WASHINGTON D.C. – The National Archives Foundation, the nonprofit partner of the National Archives and Records Administration, announces the selection of the 2022 Cokie Roberts Women’s History Fellowship. Jessica Kahkoska and Randa Tawil were selected as the second annual Cokie Roberts Women’s History Fellows, and will each receive $7,500 along with support of their research projects at the National Archives.

This year’s diverse pool of more than 56 applicants came with an array of project proposals on women’s history topics that included chronicling the struggles of Jewish immigrants attempting to enter the United States during WWII to capturing how women were depicted on television once it became a mass-commodity.

“Jessica Kahkoska and Randa Tawil are both doing exactly the kind of research Cokie loved,” says Rebecca Boggs Roberts, a writer of women’s history and Cokie Roberts’ daughter. “Their work is smart, rigorous, surprising, and accessible. Their projects will highlight women’s stories in all their fascinating, diverse complexity.”

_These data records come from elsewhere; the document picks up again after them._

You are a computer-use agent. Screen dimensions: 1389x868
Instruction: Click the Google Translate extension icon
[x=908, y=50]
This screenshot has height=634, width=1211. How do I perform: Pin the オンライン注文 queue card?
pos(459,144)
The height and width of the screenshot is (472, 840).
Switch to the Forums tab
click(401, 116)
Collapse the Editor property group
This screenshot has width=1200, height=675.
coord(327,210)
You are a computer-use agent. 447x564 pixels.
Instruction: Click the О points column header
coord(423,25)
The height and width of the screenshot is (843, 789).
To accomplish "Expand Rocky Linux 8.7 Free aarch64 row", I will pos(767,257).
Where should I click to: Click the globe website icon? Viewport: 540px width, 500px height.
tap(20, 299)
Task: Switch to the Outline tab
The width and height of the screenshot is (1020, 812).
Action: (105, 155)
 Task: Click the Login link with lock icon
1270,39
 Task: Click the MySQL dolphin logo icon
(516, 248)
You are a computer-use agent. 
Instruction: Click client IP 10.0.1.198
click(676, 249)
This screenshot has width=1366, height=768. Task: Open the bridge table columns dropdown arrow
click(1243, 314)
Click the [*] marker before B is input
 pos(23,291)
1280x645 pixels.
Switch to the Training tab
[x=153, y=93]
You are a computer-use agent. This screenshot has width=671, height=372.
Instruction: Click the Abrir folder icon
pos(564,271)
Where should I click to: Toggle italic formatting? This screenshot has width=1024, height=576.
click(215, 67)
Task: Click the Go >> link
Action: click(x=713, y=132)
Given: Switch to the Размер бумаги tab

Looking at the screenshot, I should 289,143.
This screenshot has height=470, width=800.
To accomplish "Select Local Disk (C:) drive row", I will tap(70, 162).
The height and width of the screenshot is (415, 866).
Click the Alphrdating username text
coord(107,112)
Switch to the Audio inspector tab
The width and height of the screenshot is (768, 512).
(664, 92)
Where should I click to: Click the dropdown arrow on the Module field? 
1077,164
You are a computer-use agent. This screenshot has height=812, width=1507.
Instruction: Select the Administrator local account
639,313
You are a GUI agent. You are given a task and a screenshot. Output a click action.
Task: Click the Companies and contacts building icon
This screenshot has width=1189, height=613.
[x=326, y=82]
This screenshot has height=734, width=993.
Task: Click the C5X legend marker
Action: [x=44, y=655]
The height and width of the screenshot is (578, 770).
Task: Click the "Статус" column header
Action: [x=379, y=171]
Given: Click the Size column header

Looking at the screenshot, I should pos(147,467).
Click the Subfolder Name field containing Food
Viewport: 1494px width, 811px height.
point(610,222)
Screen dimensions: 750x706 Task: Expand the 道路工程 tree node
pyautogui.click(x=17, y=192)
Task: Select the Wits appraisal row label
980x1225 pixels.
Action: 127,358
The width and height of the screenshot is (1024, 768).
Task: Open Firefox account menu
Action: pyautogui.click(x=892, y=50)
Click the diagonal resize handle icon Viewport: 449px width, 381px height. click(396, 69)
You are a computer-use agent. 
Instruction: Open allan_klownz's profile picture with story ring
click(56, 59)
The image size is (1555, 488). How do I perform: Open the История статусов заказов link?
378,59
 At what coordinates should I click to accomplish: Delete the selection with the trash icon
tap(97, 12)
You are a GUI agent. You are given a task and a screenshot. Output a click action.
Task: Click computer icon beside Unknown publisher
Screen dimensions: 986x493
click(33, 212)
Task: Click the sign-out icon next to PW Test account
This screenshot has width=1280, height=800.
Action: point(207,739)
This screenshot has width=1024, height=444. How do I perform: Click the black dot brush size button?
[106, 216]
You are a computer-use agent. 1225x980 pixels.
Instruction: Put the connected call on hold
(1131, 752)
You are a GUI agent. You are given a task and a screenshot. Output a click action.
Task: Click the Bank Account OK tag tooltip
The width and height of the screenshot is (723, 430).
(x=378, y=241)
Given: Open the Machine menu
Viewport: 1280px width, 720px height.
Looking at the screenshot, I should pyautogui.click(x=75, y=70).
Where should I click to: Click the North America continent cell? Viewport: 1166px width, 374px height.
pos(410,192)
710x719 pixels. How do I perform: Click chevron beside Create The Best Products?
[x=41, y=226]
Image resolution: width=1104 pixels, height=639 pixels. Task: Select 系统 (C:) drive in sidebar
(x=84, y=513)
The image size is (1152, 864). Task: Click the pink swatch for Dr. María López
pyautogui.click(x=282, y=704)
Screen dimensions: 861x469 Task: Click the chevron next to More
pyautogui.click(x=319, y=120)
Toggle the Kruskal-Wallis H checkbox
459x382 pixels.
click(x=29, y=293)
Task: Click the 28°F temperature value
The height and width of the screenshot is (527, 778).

The fellowship is supported by the Foundation’s Cokie Roberts Research Fund for Women’s History, which was launched in 2019 to honor the noted author and journalist Cokie Roberts who spent her career shining light on the stories of countless women in U.S. history that were previously unknown to the public. Roberts served as a board member of the Foundation for nearly 20 years. The fund in her honor encourages new research at the National Archives in the field of women’s history.

Jessica Kahkoska is a writer and research producer for theater and TV. She earned her BA at Northwestern University and is an adjunct professor at Rutgers University’s Mason Gross School of the Arts. Her plays and musicals have been seen in New York and across the nation, and she has worked as a researcher and associate producer for series and films at CNN, Discovery, Discovery+, the History Channel, the Magnolia Network, and Spotify. Jessica’s research at the Archives will serve to bring the stories of women during the Nuremberg Trials to life, via a historical-drama TV series, The Women of Nuremberg. Featuring an all-female leading cast, the series will delve into the experiences of the women who worked at Nuremberg Trials, and how the events and outcomes change each of their lives. Using Department of State records, the Collection of World War II War Crimes Records, the personal papers of Katherine Fite Lincoln, a female prosecutor at Nuremberg, and more, Jessica will bring the never-told stories of this group of women from the Archives’ holdings to our living room televisions.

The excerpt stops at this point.